-- AIM OF THE TASK --
Quote the records word for word, from their first line through the line that contains "pyautogui.click(x=289, y=630)", including that line.

-- Records drawn from a dataset --
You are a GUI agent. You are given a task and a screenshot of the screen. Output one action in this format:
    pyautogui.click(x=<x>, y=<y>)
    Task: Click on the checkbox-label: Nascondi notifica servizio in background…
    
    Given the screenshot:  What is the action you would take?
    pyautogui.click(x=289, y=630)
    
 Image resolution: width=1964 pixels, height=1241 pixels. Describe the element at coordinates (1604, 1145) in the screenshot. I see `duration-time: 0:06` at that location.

-- SOLUTION TO THE EXERCISE --
You are a GUI agent. You are given a task and a screenshot of the screen. Output one action in this format:
    pyautogui.click(x=<x>, y=<y>)
    Task: Click on the checkbox-label: Nascondi notifica servizio in background…
    
    Given the screenshot:  What is the action you would take?
    pyautogui.click(x=289, y=630)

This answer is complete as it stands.